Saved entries

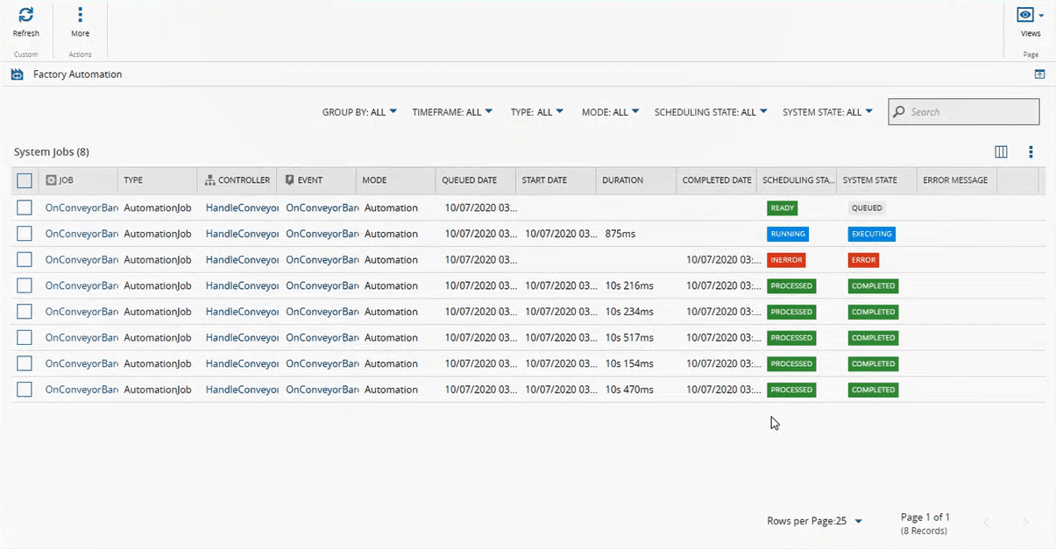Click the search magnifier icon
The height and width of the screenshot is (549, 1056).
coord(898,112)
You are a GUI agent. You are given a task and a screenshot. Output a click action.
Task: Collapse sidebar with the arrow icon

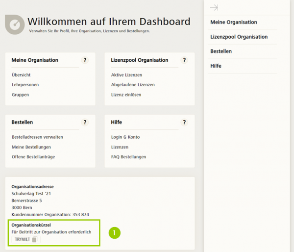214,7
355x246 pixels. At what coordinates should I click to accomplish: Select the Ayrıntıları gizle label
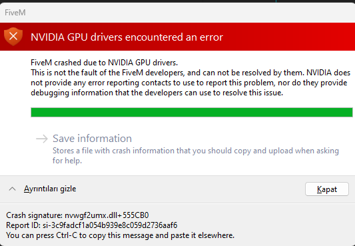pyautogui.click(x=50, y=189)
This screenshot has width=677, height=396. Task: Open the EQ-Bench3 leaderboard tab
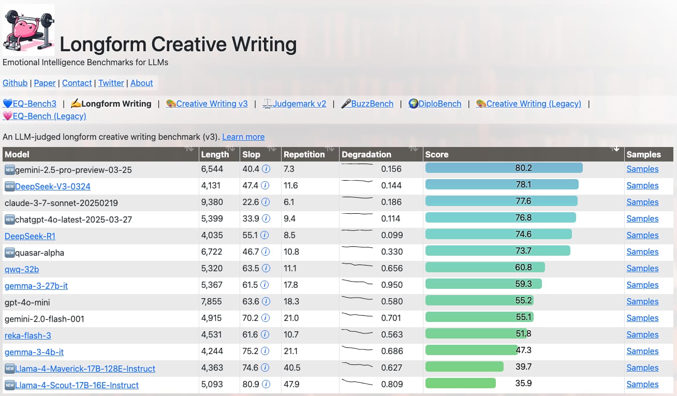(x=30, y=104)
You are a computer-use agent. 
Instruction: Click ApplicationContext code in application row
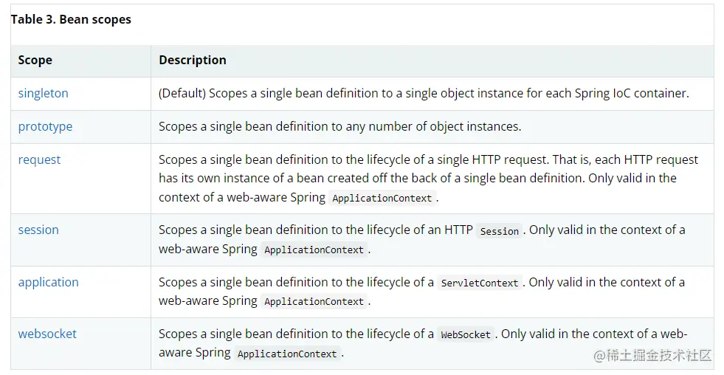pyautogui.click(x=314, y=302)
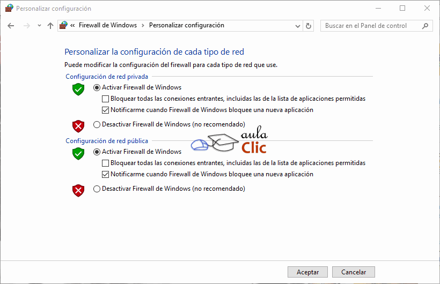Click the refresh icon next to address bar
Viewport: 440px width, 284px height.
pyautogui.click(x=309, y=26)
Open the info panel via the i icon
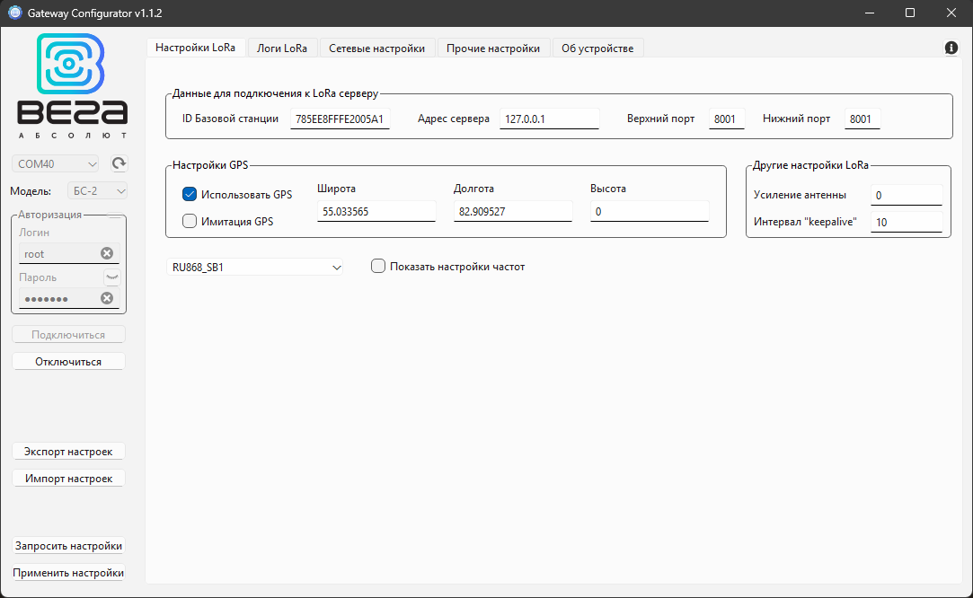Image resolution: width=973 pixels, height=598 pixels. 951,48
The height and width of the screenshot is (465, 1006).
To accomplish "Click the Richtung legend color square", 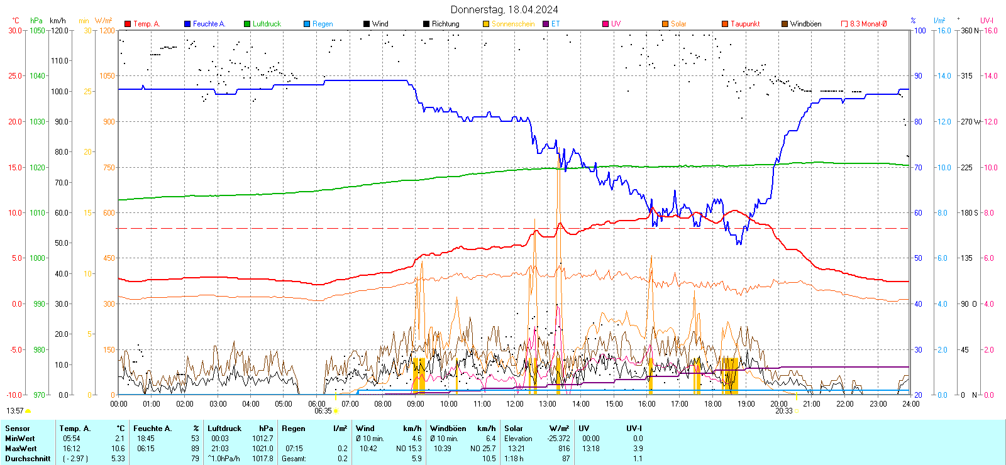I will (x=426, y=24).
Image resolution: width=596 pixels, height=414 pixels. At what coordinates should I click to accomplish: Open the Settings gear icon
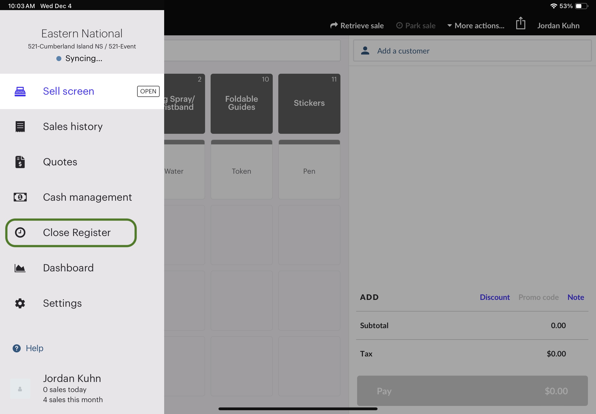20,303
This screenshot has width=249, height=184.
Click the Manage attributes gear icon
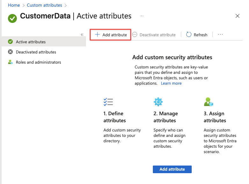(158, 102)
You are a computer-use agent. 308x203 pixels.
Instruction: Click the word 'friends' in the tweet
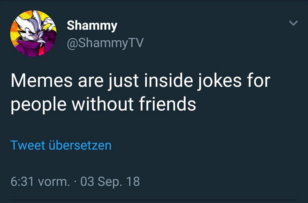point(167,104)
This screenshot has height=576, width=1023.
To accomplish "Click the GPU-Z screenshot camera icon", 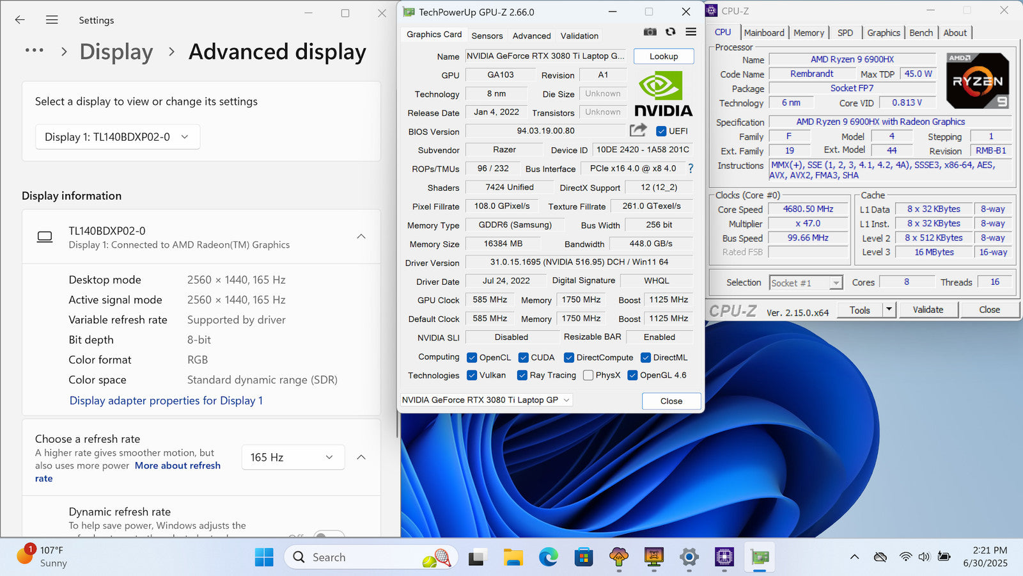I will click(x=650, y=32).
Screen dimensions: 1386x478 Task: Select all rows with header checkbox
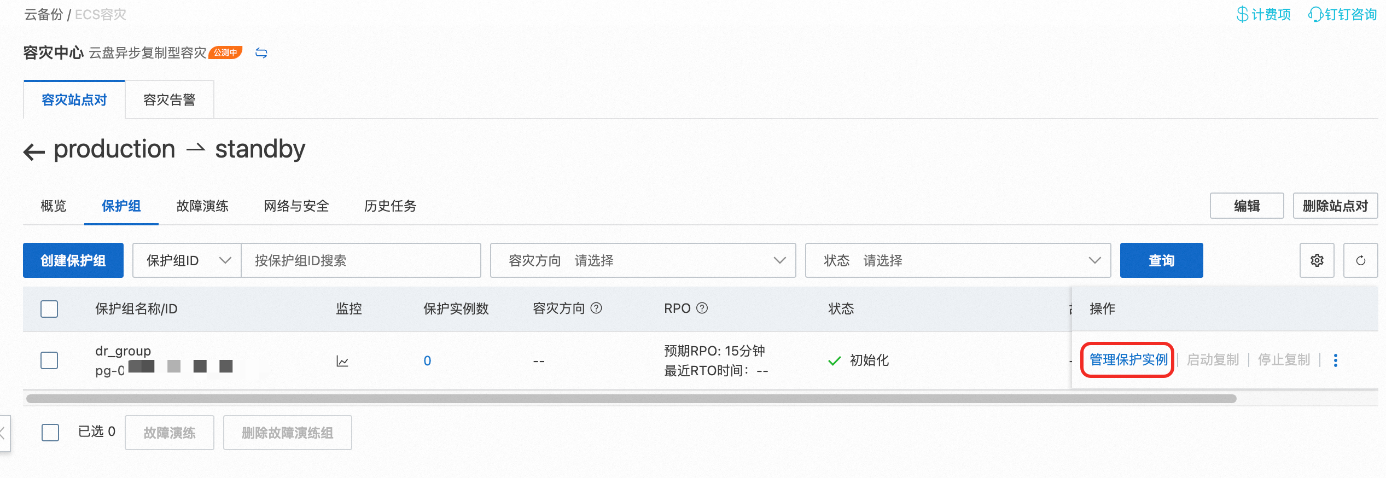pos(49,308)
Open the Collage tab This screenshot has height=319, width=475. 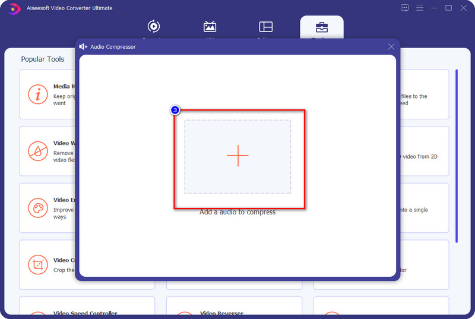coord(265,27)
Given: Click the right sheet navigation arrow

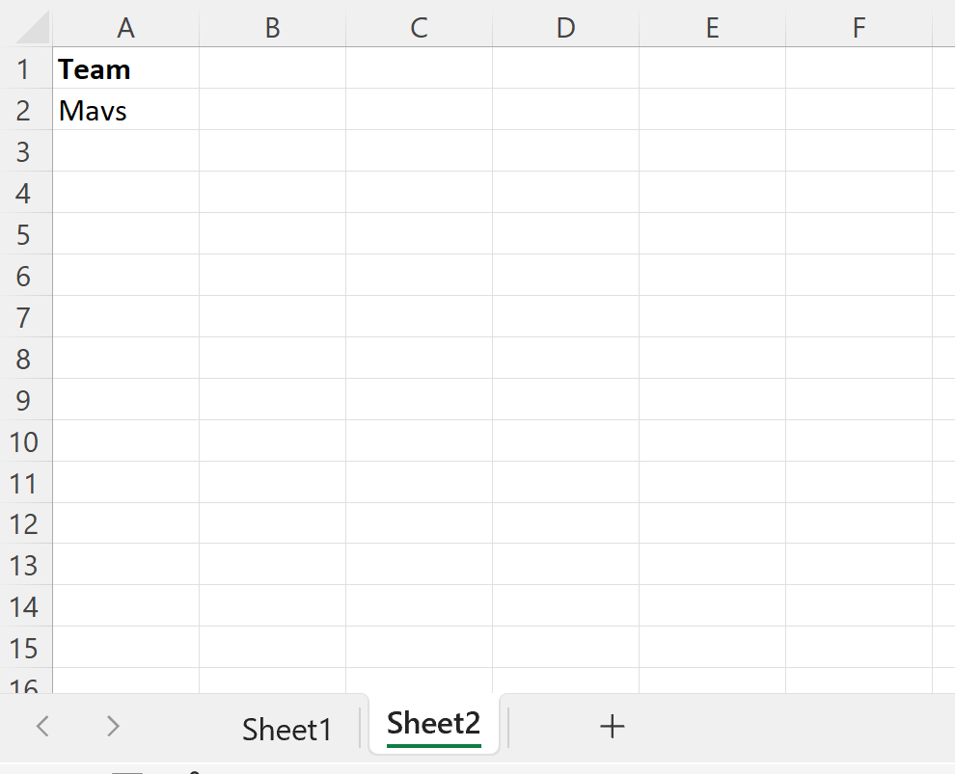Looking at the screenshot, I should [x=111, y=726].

Exercise objective
Go through the data and return each line where the word "agent" appears.

Solution for this task
You are a GUI agent. You are given a task and a screenshot. Output a click action.
You are a computer-use agent. 
You are a computer-use agent. 308x203 pixels.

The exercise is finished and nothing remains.